▸ DIRECTIVE: Substitute "image" for "screenshot" throughout the material, from the line holding "Select Pricing in the navigation bar" through the end, inclusive, and give those lines again with nothing else changed. Leave the pictures out.

▸ SOURCE DATA:
_ _ _ _ _

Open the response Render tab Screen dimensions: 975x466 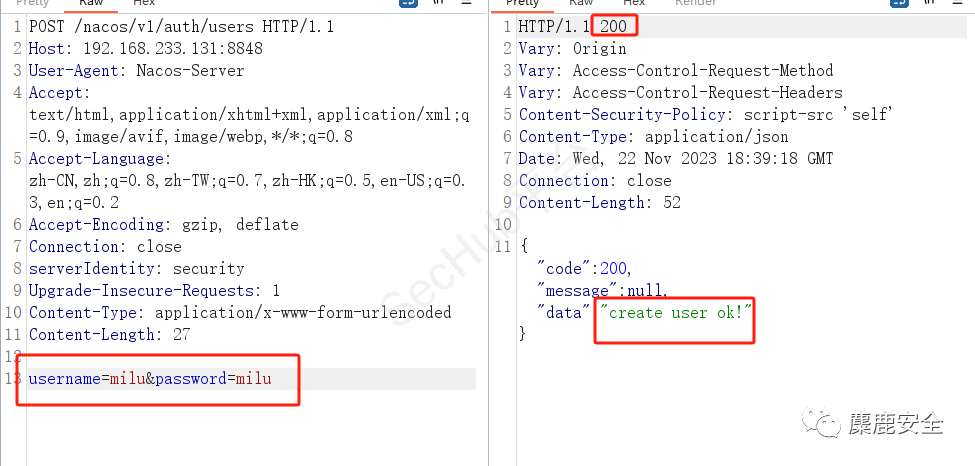point(696,4)
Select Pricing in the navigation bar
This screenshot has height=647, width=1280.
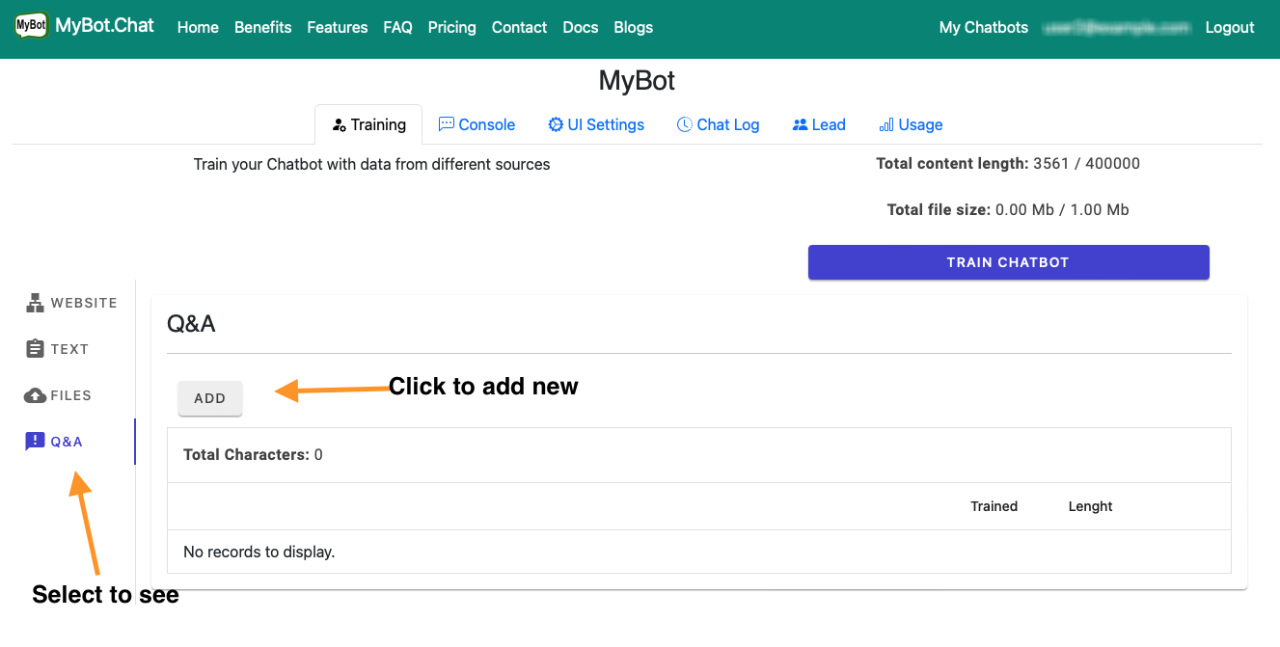point(452,28)
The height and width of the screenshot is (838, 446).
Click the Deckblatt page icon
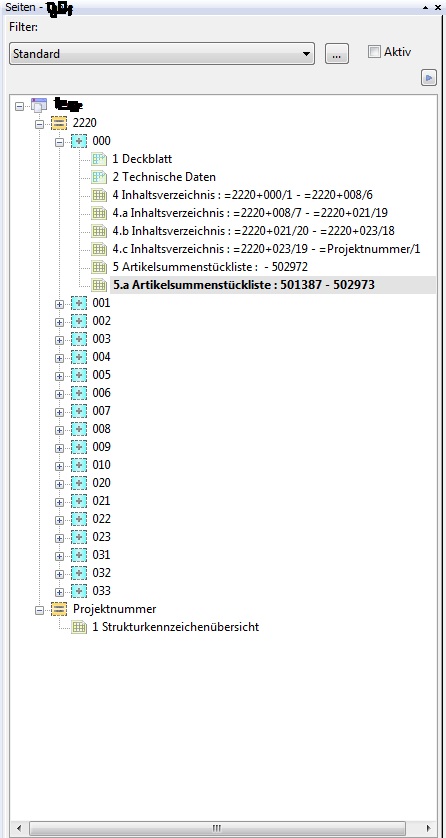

_ _ _ _ _

▸ THE REPLY:
Select Pricing in the navigation bar
This image has height=647, width=1280.
point(452,28)
The height and width of the image is (838, 446).
Click the Deckblatt page icon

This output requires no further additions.